Monday, September 5, 2022

God Knows That You can Live!

And he said unto me, Son of man, can these bones live? And I answered, O Lord GOD, thou knowest.” (Eze 37:3 AV)

 

Ezekiel chapter thirty-seven is a vision given to the prophet concerning the restoration of Israel and the maturing of God’s covenants with them.  The vision is a valley of dry human bones left from a great battle.  The question is posed to the prophet as he considers the impossible.  The answer, humanly speaking, is no.  It would be one thing if a heart stopped beating just a few minutes earlier.  It would be one thing if they called a code and resuscitated a soul.  However, in this vision, there are weathered and dried bones with no tissue at all.  Sun-bleached bones that had been laying in the desert for centuries.  If I were the prophet, I would think it impossible for life to come to those bones.  But it did.  God assembled the bones into single skeletons.  He added tissue and sinew.  Then the LORD told the prophet to prophesy to the wind that the breath of life may come upon these warriors.  And it did.  And they did.  They lived again.  As the bleached-white bones turned into living human beings, God will restore life to a lifeless nation.  Israel will live again.  What is true of Israel is also true of the most hopeless of the rest.  In fact, hope is the theme of this chapter.  The bones represent a situation that seems hopeless.  Yet God can resurrect the improbably.  He can rescue the impossible.  If we are down and out, as long as God lives, there is hope.

The following is from an article written by Laura Clarke of the Smithsonian on March 26, 2015, entitled Tree Grown from 2,000-year-old seed has Reproduced.  “Age doesn’t have much on this rare piece of greenery sprouted from a seed discovered in an ancient Israeli site.  Get out the cigars—Methuselah, a Judean date palm tree that was grown from a 2,000-year-old seed, has become a papa plant.   Elaine Solowey, of the Arava Institute for Environmental Studies at Kibbutz Ketura in Israel, recently broke the good news to National Geographic:  “He is over three meters [ten feet] tall, he's got a few offshoots, he has flowers, and his pollen is good," she says. "We pollinated a female with his pollen, a wild [modern] female, and yeah, he can make dates."  Methuselah sprouted back in 2005 when agriculture expert Solowey germinated his antique seed.

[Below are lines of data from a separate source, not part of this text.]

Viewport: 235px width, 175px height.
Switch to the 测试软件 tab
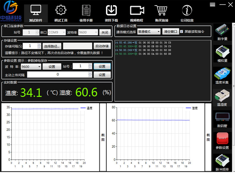36,13
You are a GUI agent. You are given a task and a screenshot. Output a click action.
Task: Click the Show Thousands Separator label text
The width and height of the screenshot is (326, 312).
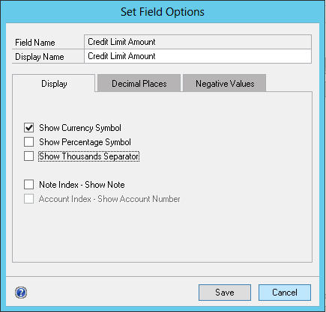coord(89,156)
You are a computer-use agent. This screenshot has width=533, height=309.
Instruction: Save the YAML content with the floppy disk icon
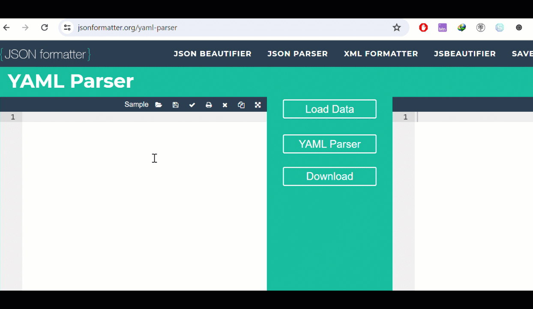pos(175,104)
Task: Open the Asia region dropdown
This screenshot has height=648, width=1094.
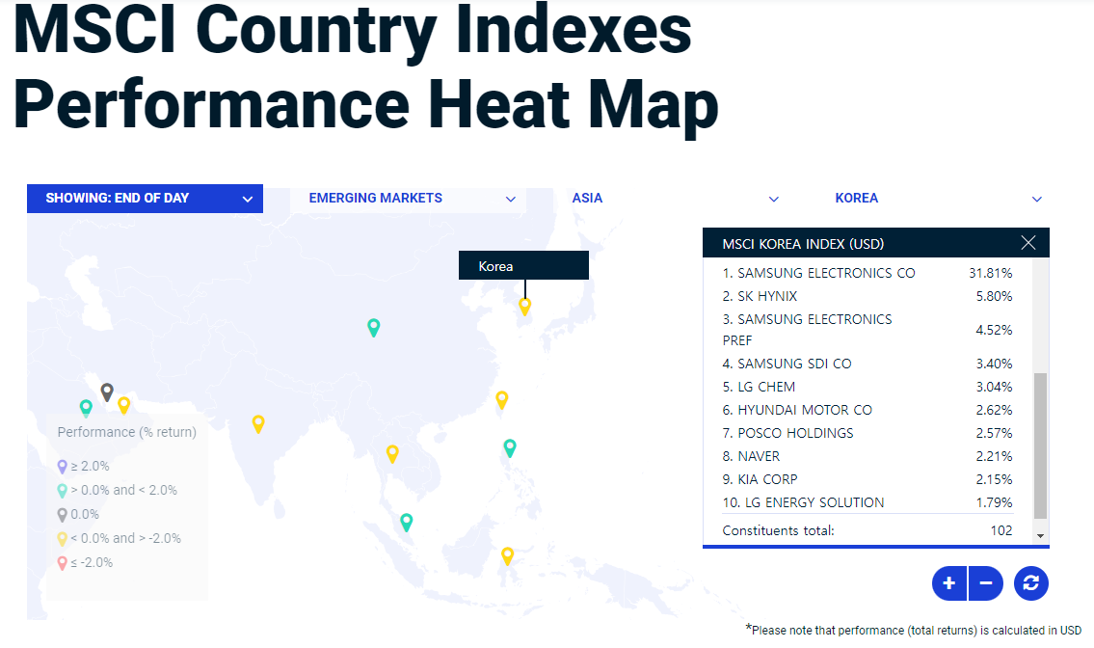Action: 675,199
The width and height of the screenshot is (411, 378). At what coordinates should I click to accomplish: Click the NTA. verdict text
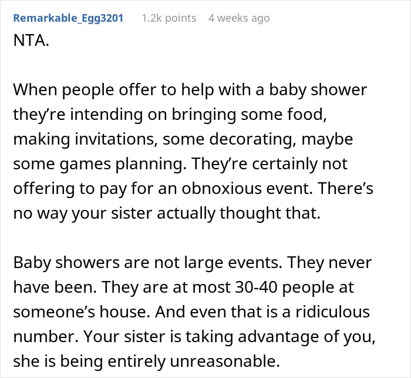click(31, 41)
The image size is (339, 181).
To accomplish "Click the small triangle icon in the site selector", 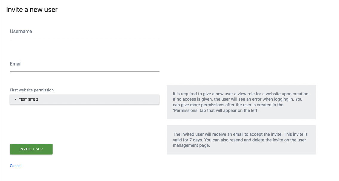I will 15,99.
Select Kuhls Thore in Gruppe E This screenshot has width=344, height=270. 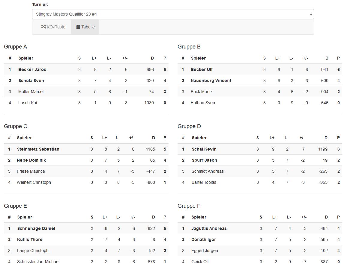[30, 239]
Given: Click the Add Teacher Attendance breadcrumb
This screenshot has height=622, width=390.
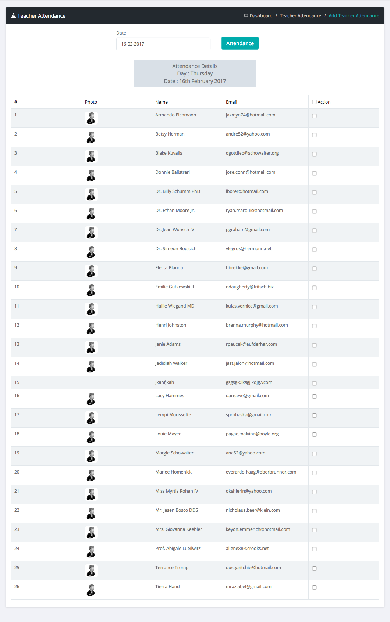Looking at the screenshot, I should pyautogui.click(x=354, y=16).
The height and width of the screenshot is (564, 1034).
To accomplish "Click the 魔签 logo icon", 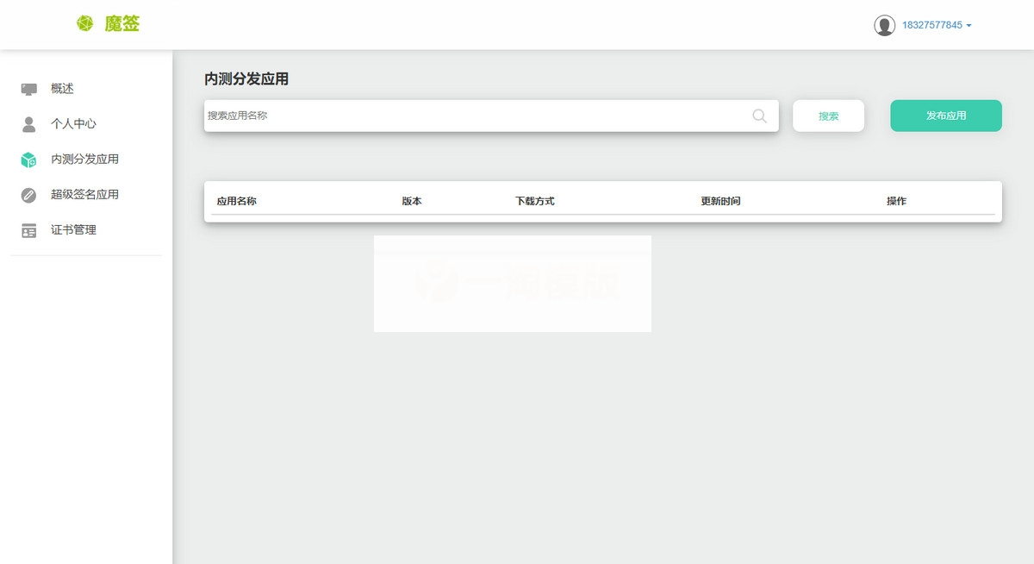I will click(x=84, y=23).
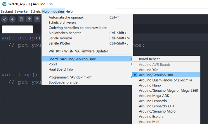Click the Open sketch up-arrow icon
Viewport: 208px width, 124px height.
coord(29,19)
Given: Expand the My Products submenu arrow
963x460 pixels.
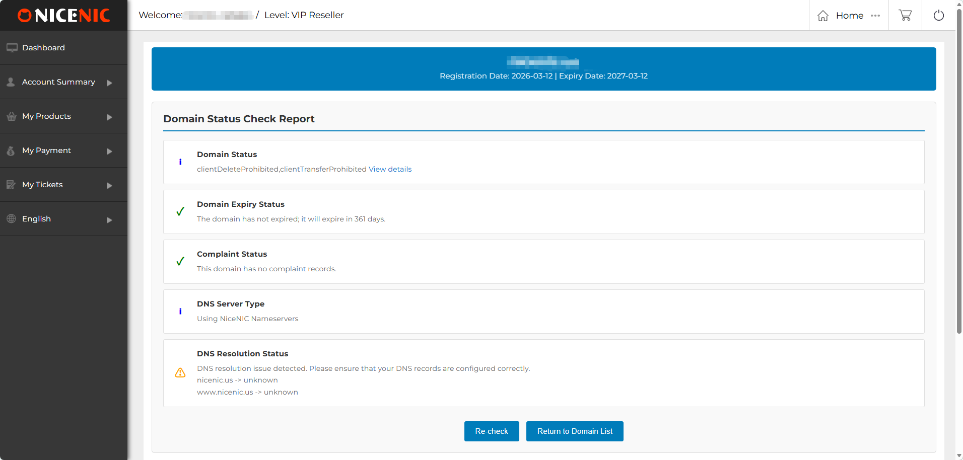Looking at the screenshot, I should tap(109, 117).
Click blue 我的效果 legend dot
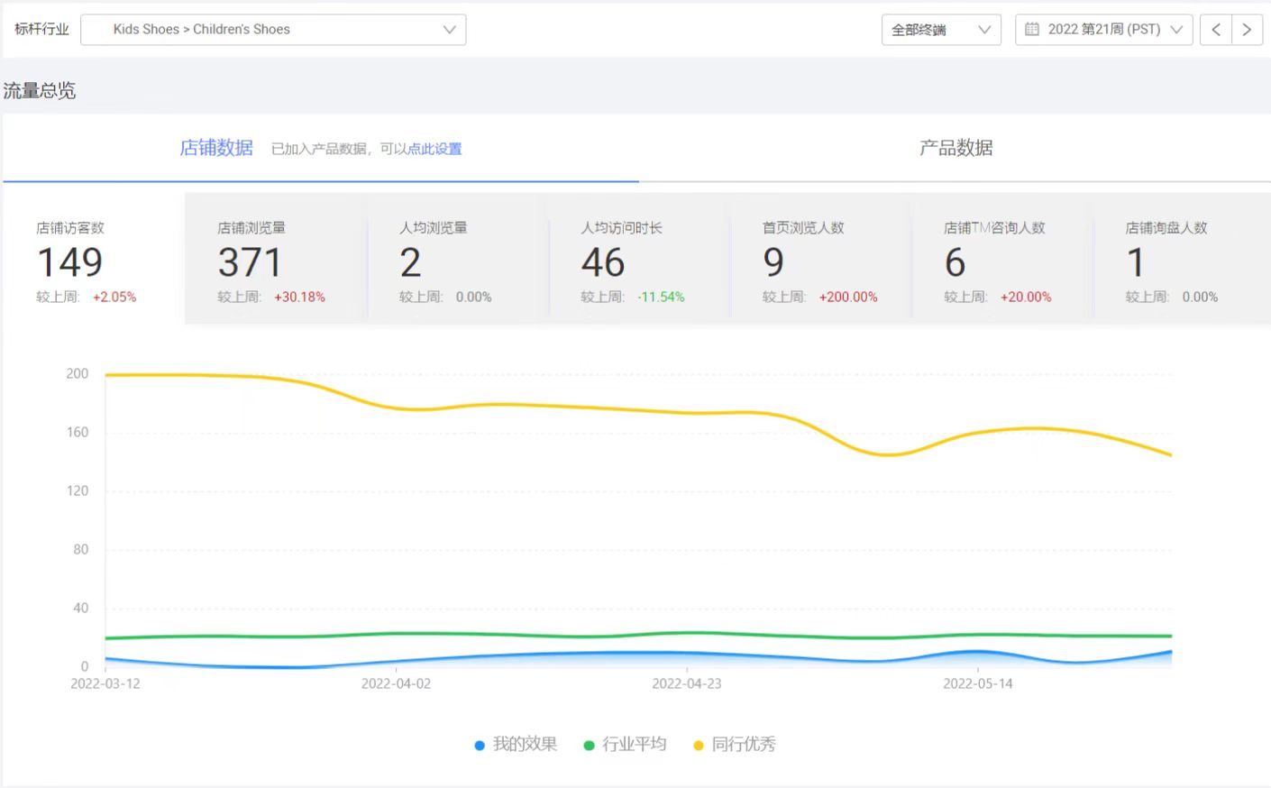This screenshot has width=1271, height=788. coord(480,746)
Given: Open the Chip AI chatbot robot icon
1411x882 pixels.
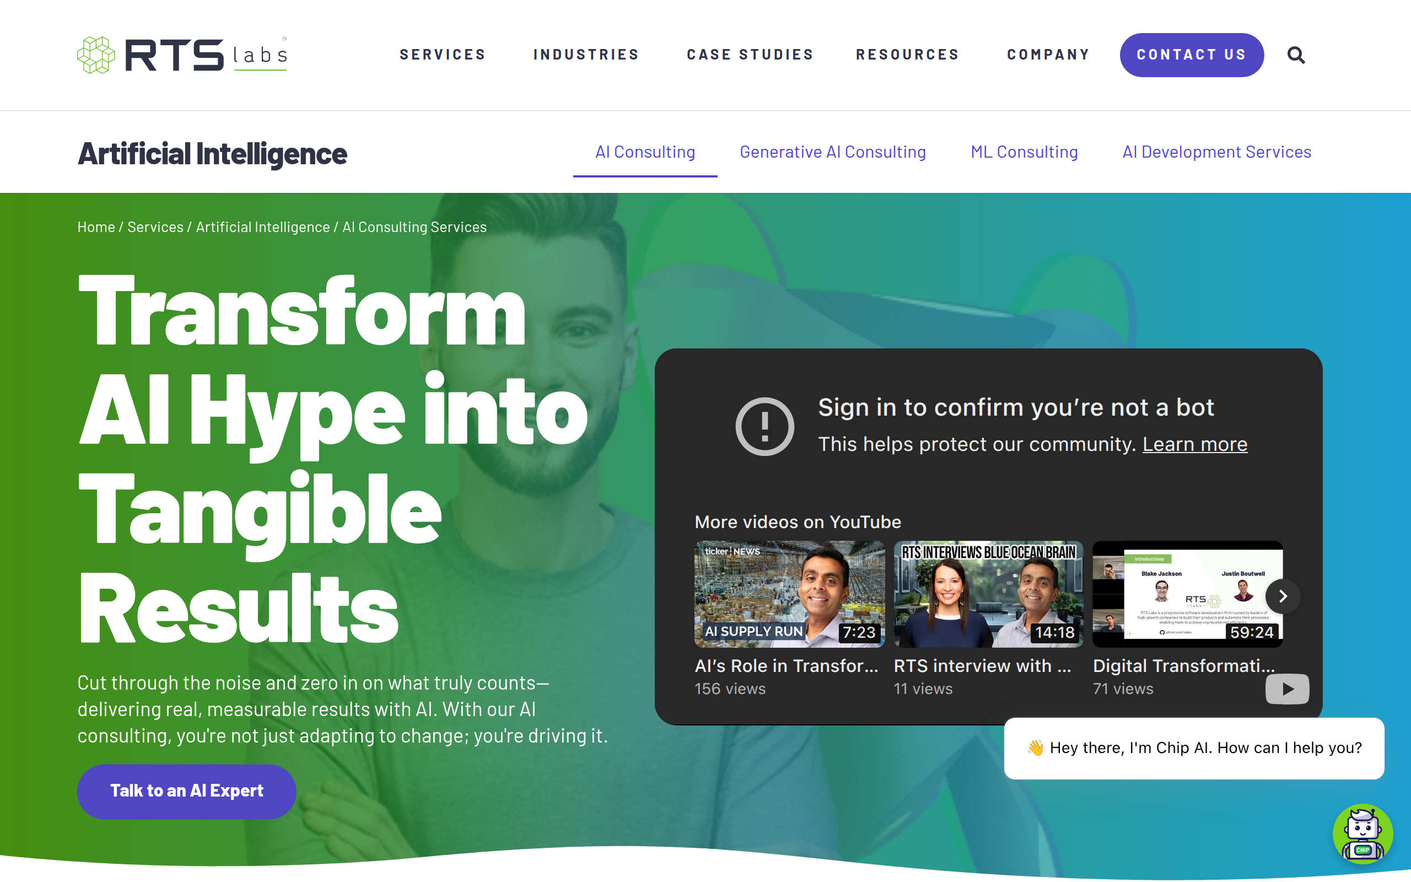Looking at the screenshot, I should pos(1363,834).
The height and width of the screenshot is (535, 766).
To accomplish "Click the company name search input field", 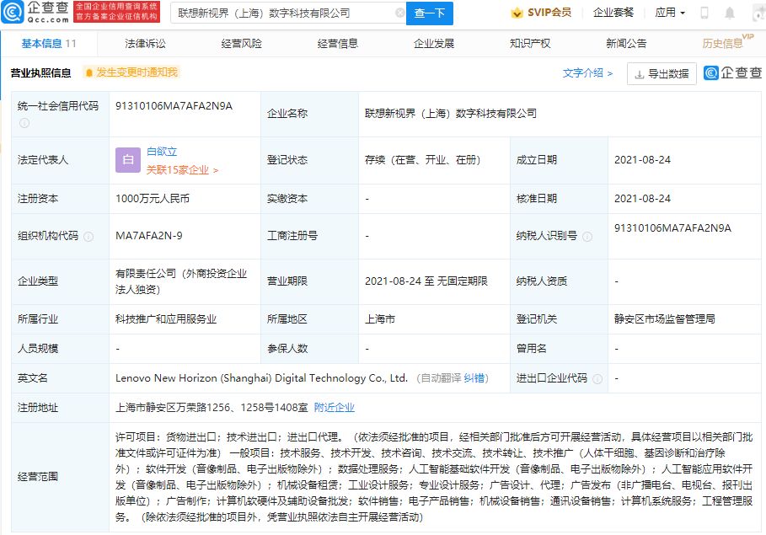I will point(282,13).
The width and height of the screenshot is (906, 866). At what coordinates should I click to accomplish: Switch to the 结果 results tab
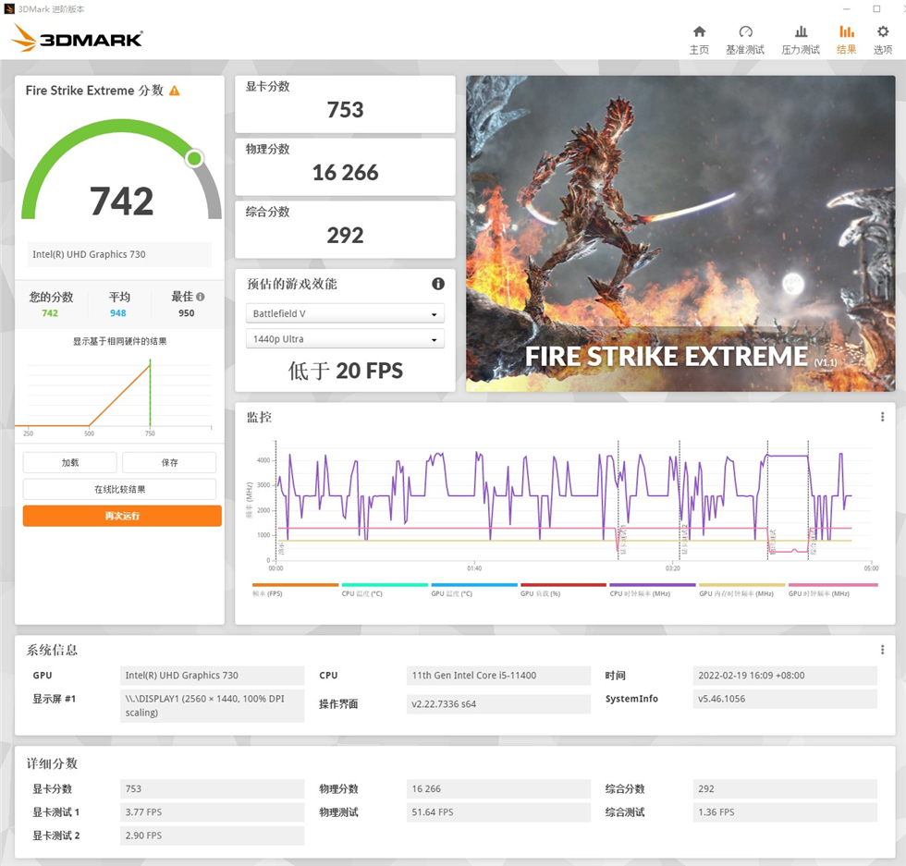[847, 40]
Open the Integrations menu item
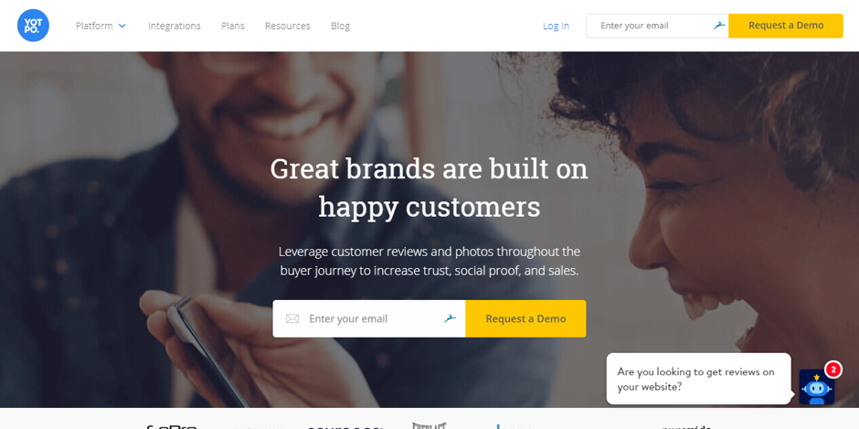The width and height of the screenshot is (859, 429). point(175,26)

It had been pulled from the remains of Masada, an ancient fortification perched on a rock plateau in southern Israel, and at the time, no one could be sure that the plant would thrive. But he has, and his recent reproductive feat helps prove just how well he’s doing.  For a while, the Judean date palm was the sole representative of his kind: Methuselah’s variety was reportedly wiped out around 500 A.D. But Solowey has continued to grow date palms from ancient seeds discovered in the region, and she tells National Geographic that she is “trying to figure out how to plant an ancient date grove.” Doing so would allow researchers to better understand exactly what earlier peoples of the region were eating and how it tasted.  At 2,000 years old, Methuselah’s seed isn’t the most aged to be used to grow a plant—not by a long shot. Back in 2012, a team of Russian scientists unearthed a cache of seeds from a prehistoric squirrel burrow that had been covered in ice. They eventually succeeded in germinating the 32,000-year-old specimens, which grew into an arctic plant closely resembling the modern narrow-leafed campion.”

Sometimes, we feel like that fig.  We are all worn out.  There is no hope.  We cannot get up in the morning.  We pray for the rapture and when the sun rises the next day, we are terribly disappointed.  Life has many stressors.  It can sap the joy and life from our souls.  Anxieties mount and it doesn’t seem like there is any end to it.  We take one hit after another.  Just when we think we cannot take one more hit, it comes in hard.  It takes a major miracle to simply put one foot in front of the other and keep moving in a forward direction.  Life can be like those weather forecasters who are covering a hurricane as it makes landfall.  They lean into the wind so as not to be taken away in it, but they really cannot move against it.  Life can seem hopeless.  However, we have a God who can resurrect dry bones and recreate a living breathing human being from them.  He can and will resurrect a dead nation into the greatest nation on Earth.  Israel will thrive again.  If God can resurrect the impossible, He can restore life and joy to your weary soul.  No matter how bad life may get, it will never be as bad as a valley of dry bones.  If the LORD can make them live again, He can give you hope beyond your comprehension.  You will live again.  Life will get better.  You will grow.  God will use you.  You will have that bounce in your step restored.  If the dry bones can live again, so can you!